Linux performance tools that programmers must not know 04/26 Update SLTechnology News&Howtos

Linux performance tools that programmers must not know

2025-04-26 Update From: SLTechnology News&Howtos shulou NAV: SLTechnology News&Howtos > Internet Technology >

Shulou(Shulou.com)06/03 Report--

Preface

In actual development, we sometimes receive monitoring alarms from some services, such as CPU soaring, memory soaring and so on. At this time, we will log in to the server for troubleshooting. This blog will cover this knowledge: Linux performance tools.

A simulation of online problem troubleshooting

Background: CPU suddenly skyrocketed after the service was running smoothly for a period of time.

With the top command, you can confirm which process caused the CPU to soar (perhaps a false alarm). ).

You can see that the PID is 2816 process in the figure, and the CPU utilization is very high.

Use top-Hp 2816 to observe the threads under the process. As you can see in the figure, the thread 2825 has a very high CPU.

Here the use of Python is very convenient to convert the decimal thread ID to hexadecimal, why do you do so?

Because the hexadecimal NID is used in the next thread DUMP file.

In practice, we should use jstack pid to DUMP more than a few times, because there is a state transition in the thread, so multiple DUMP is helpful to grab more information from the thread.

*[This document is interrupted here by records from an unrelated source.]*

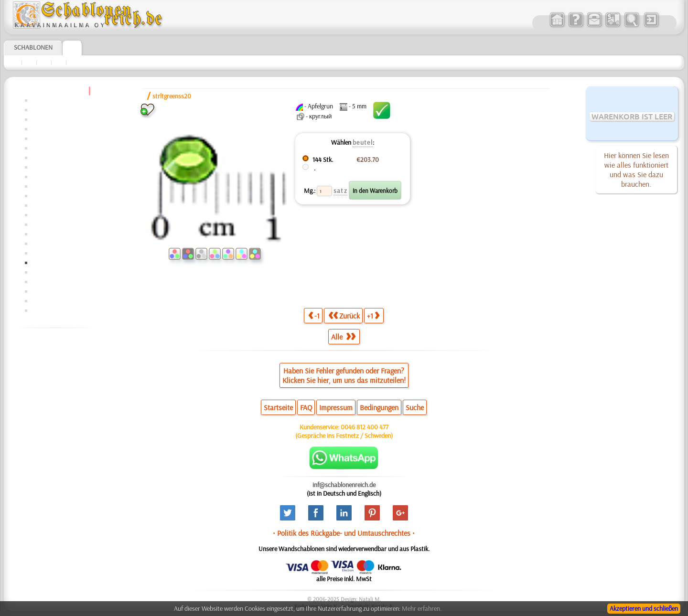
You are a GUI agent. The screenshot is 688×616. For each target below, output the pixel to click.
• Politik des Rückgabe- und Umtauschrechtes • (344, 533)
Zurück (344, 315)
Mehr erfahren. (421, 608)
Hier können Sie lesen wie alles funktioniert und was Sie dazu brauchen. (636, 170)
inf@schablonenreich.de (344, 485)
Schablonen (33, 47)
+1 (373, 315)
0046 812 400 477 (365, 427)
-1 (314, 315)
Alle (343, 337)
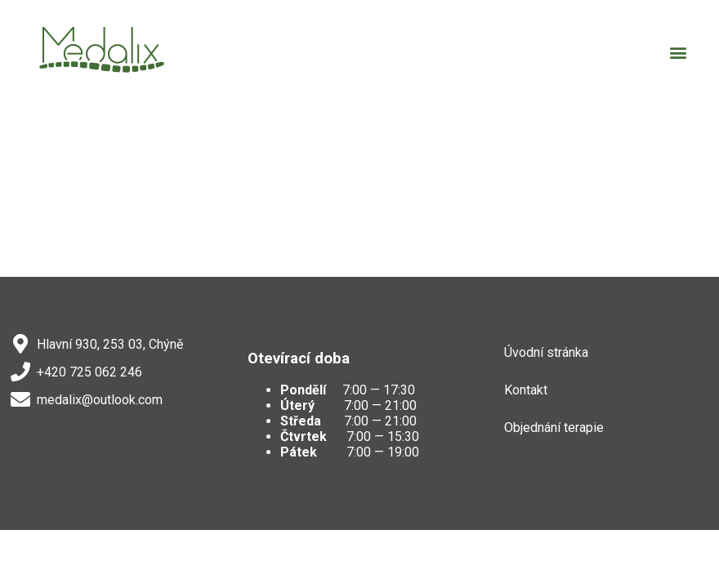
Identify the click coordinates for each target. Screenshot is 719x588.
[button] (678, 51)
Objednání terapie (554, 427)
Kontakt (525, 390)
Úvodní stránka (546, 352)
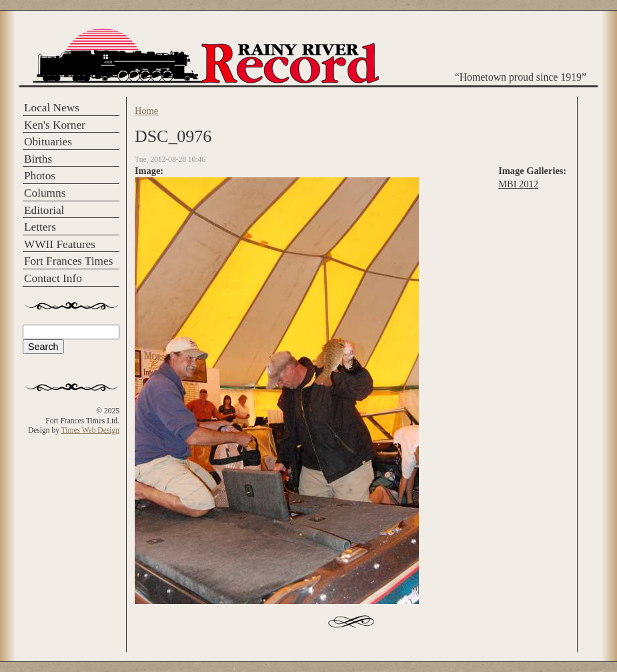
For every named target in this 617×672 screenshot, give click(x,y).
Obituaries (48, 141)
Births (38, 159)
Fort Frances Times (68, 261)
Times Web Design (90, 430)
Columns (45, 193)
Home (146, 111)
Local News (51, 107)
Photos (39, 175)
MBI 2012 (518, 184)
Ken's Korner (55, 125)
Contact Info (53, 278)
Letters (40, 227)
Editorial (44, 210)
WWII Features (59, 244)
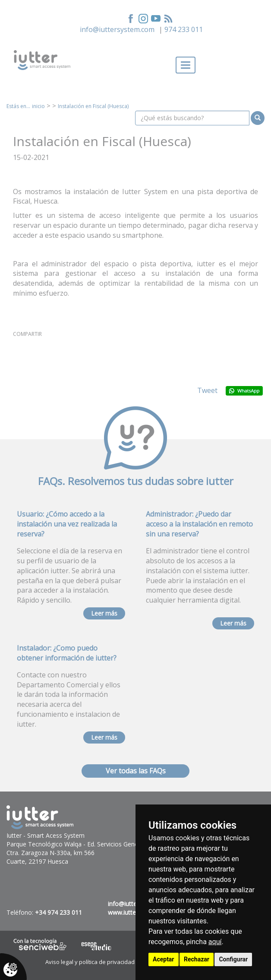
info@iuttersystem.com (117, 29)
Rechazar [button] (196, 959)
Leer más (104, 613)
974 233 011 (183, 29)
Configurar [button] (233, 959)
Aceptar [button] (164, 959)
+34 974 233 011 (58, 912)
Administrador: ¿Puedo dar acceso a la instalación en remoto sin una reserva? (199, 524)
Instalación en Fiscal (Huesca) (93, 106)
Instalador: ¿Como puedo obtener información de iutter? (66, 653)
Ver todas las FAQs (136, 771)
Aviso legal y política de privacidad (90, 962)
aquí (215, 942)
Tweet (207, 390)
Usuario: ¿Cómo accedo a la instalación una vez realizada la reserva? (67, 524)
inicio (38, 106)
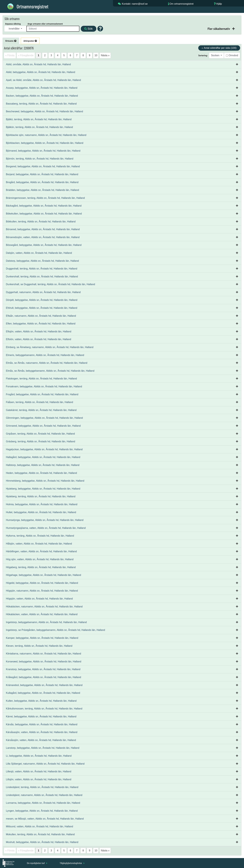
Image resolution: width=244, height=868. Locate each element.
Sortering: (203, 55)
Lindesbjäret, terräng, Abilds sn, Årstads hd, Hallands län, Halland (42, 787)
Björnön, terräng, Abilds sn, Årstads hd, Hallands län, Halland (39, 159)
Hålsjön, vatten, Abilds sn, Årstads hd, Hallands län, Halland (39, 544)
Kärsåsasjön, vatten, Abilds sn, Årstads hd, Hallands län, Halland (42, 732)
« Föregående (26, 55)
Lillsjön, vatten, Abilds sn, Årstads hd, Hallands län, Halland (38, 779)
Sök (88, 29)
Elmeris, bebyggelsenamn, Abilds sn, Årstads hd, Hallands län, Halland (45, 355)
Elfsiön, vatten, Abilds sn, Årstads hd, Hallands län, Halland (38, 339)
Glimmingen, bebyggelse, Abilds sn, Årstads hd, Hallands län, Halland (45, 418)
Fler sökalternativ (219, 29)
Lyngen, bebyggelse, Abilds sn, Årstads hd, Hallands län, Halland (42, 811)
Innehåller (15, 29)
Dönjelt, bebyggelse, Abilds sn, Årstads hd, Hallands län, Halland (42, 300)
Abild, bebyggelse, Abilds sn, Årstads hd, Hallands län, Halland (40, 72)
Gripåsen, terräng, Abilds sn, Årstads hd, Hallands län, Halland (40, 434)
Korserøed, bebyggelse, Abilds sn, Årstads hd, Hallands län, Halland (44, 661)
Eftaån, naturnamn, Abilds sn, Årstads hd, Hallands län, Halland (41, 316)
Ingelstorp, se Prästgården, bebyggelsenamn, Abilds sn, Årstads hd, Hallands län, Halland (55, 630)
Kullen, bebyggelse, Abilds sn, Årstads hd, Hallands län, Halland (41, 701)
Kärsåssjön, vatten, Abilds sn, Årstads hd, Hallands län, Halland (41, 740)
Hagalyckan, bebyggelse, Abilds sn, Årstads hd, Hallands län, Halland (44, 450)
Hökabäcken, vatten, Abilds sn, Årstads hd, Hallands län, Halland (42, 614)
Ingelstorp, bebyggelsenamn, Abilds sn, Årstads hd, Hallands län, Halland (46, 622)
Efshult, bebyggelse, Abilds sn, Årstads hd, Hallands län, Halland (42, 308)
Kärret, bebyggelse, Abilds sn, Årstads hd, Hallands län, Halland (41, 716)
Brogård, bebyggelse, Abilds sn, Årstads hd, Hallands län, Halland (42, 182)
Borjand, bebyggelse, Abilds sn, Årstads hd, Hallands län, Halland (42, 174)
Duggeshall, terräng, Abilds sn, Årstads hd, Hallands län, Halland (42, 269)
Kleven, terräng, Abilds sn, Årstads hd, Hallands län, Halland (39, 646)
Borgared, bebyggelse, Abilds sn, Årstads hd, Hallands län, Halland (43, 166)
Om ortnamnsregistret (182, 4)
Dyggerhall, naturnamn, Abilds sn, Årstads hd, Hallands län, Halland (43, 292)
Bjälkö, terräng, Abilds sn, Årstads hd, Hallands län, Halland (39, 119)
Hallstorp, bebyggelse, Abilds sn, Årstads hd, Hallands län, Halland (43, 465)
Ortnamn (11, 41)
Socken (215, 55)
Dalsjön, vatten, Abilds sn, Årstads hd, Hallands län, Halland (39, 253)
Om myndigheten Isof (37, 863)
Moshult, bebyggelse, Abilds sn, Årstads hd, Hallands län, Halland (42, 842)
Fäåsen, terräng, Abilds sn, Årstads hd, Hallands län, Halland (39, 402)
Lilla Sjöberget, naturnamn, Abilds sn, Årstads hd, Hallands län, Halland (45, 764)
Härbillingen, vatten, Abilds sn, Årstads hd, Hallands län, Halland (41, 551)
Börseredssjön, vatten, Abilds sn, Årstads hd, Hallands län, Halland (43, 237)
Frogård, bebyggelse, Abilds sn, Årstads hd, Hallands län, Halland (42, 394)
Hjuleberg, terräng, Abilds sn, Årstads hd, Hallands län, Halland (40, 496)
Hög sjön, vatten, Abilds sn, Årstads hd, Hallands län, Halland (40, 559)
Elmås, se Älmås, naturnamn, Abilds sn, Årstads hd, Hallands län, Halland (47, 363)
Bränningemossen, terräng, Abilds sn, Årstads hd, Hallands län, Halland (45, 198)
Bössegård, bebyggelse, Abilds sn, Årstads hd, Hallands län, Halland (44, 245)
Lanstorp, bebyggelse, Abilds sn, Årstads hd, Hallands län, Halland (43, 748)
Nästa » (105, 55)
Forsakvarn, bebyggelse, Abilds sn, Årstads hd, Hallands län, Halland (44, 386)
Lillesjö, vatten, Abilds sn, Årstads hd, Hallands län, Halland (38, 771)
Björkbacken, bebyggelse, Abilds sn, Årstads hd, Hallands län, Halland (45, 143)
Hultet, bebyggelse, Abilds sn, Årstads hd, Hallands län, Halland (41, 512)
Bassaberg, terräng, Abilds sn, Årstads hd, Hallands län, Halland (41, 104)
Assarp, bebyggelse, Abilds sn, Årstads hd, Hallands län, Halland (42, 88)
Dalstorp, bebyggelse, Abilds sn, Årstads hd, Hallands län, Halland (43, 261)
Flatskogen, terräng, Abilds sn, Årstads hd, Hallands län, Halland (42, 378)
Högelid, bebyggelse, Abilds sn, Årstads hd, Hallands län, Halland (42, 583)
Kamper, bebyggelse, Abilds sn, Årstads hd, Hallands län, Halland (42, 638)
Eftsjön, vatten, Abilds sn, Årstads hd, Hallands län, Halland (38, 332)
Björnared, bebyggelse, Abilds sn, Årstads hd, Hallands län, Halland (43, 151)
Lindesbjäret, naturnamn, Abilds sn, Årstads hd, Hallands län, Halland (44, 795)
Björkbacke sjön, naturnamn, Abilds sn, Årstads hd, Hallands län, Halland (46, 135)
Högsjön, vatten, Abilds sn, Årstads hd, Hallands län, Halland (39, 598)
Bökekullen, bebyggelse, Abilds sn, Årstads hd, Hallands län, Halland (44, 214)
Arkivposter (30, 41)
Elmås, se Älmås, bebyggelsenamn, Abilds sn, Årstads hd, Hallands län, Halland (50, 371)
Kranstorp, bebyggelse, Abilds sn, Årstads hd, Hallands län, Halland (43, 669)
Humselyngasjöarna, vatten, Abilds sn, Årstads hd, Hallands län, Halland (46, 528)
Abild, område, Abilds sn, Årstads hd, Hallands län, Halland (38, 64)
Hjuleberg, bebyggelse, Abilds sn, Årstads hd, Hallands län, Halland (43, 489)
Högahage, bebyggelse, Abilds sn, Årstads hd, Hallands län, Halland (44, 575)
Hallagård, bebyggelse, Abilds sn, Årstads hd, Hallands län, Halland (43, 457)
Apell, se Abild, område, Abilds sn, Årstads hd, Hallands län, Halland (44, 80)
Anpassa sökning (13, 24)
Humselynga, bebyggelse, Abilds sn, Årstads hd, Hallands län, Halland (45, 520)
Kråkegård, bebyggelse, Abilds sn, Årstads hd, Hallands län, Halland (44, 677)
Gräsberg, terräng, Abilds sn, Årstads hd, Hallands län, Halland (40, 441)
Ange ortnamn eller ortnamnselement (45, 24)
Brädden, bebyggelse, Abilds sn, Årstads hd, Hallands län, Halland (43, 190)
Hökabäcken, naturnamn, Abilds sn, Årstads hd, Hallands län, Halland (44, 607)
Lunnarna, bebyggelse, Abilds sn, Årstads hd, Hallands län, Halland (43, 803)
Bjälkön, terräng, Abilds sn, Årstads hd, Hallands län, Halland (39, 127)
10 (96, 55)
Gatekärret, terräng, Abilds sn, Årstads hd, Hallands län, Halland (41, 410)
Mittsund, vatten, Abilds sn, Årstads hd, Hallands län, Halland (39, 827)
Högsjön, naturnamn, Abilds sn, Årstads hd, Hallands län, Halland (42, 591)
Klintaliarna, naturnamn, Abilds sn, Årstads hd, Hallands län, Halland (44, 654)
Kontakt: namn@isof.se (135, 4)
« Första (10, 55)
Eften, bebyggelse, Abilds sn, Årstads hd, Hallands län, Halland (41, 323)
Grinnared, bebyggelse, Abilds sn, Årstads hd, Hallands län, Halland (43, 426)
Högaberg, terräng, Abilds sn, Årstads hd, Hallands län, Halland (41, 567)
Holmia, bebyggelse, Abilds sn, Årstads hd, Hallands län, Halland (42, 504)
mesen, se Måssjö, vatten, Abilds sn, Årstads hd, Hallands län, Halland (45, 819)
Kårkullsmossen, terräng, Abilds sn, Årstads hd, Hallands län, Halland (44, 709)
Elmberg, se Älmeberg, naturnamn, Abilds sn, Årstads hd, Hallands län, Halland (50, 347)
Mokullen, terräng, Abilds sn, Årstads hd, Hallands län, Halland (40, 834)
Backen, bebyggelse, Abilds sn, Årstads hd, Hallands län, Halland (42, 96)
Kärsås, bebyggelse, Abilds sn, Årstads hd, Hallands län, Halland (42, 724)
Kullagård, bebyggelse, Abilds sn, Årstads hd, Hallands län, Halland (43, 693)
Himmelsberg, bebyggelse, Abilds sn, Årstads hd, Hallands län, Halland (45, 481)
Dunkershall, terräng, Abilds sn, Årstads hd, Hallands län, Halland (42, 277)
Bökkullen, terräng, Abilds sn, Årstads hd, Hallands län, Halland (41, 221)
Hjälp (219, 4)
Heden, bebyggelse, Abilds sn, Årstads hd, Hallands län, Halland (42, 473)
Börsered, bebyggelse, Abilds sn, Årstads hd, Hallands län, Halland (43, 229)
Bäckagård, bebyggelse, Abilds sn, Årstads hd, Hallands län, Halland (44, 206)
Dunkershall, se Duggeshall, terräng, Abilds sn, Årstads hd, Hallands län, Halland (51, 284)
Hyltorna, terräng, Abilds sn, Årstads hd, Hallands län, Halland (40, 536)
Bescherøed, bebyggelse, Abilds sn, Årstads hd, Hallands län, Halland (45, 112)
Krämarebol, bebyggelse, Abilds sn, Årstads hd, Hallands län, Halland (44, 685)
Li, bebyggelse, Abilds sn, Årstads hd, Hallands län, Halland (39, 756)
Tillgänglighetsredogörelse (72, 863)
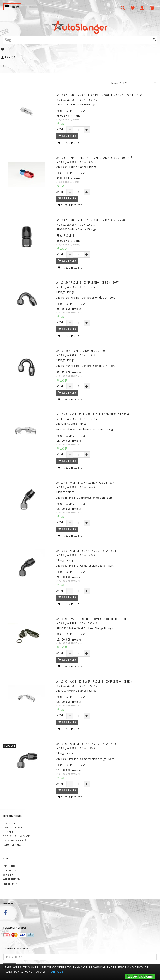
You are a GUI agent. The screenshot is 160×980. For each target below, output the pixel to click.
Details (57, 972)
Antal (60, 129)
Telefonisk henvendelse (18, 836)
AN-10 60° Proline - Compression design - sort (86, 551)
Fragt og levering (14, 827)
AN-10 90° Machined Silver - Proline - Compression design (94, 681)
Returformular (13, 845)
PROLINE (69, 235)
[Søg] (154, 40)
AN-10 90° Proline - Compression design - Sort (86, 744)
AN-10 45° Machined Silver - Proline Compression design (93, 414)
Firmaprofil (10, 832)
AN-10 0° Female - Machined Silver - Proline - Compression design (99, 95)
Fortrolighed (11, 823)
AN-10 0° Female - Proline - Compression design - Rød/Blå (94, 158)
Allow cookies (140, 977)
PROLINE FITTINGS (75, 111)
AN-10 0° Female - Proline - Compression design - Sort (92, 220)
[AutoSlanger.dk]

In the figure, you can observe that one thread gets the lock and is running without releasing it, while the other thread has been waiting for the lock. At this point, you can go to the code to analyze why the lock is delayed.

Detailed explanation of performance Monitoring tool top

In the above case, top is used, but in practice, the amount of information of top is very large, which is analyzed in detail here.

First line:

Two times are involved, one is the system time, and the other is the running time of the machine. We should focus on the running time of the machine, Why? Sometimes, rebooting the machine can cause a lot of problems, you know! ]

How many users are logged in to the system? [more information can be found through who/w/history]

What do three load values mean?

It represents the load of 1minminmin5minminmin15min machine respectively. How to determine the load? Need to be combined with the core number of CPU, for example, the machine is a 4-core CPU, then if the load value is more than 4, it means a heavy load! [press 1 under top to observe the number of CPU]

The above information can also be obtained through the uptime command.

The second line:

It is mainly about the total number of tasks, and the focus should be on the number of tasks in the zombie state.

The third line:

Mainly some information about CPU.

US/SY, which refers to the proportion of user processes and system processes using CPU.

NI, or NICE, represents the percentage of processes whose priorities have been adjusted, which should not be very large in normal terms.

ID means idle; WA indicates the waiting time of resources. For example, if the service logs a lot under instantaneous heavy traffic, then this value will soar because it will consume a lot of resources.

HI, hard interrupts, are usually caused by peripherals. If the HI is skyrocketing, it means that there is something wrong with the peripherals at the hardware level. SI stands for soft interrupt.

ST, that is, steel, if the host is virtual, there will be this ST information, that is, the percentage of time slices that the virtual machine obtains CPU from the host.

Lines 4 and 5:

Here are two conceptual things: buffer and cache.

What is the main point of buffer? It should be the data to be processed, mainly to deal with the speed mismatch between the two systems. Cache, on the other hand, should generally be a cache of result data, such as loading some information from DB for query.

SWAP partition, is to use the hard disk to do part of the cache, if the SWAP exchange is very frequent, that is to say, there is not enough memory!

List description:

PID process ID, USER users, PR priority, VIRT virtual memory, RES resident memory, SHR shared memory

It is important to point out that RES represents the actual memory consumed by the process, not the amount of memory requested. That is, the physical amount of memory consumed by the current process is RES-SHR.

Welcome to subscribe "Shulou Technology Information " to get latest news, interesting things and hot topics in the IT industry, and controls the hottest and latest Internet news, technology news and IT industry trends.

*The comments in the above article only represent the author's personal views and do not represent the views and positions of this website. If you have more insights, please feel free to contribute and share.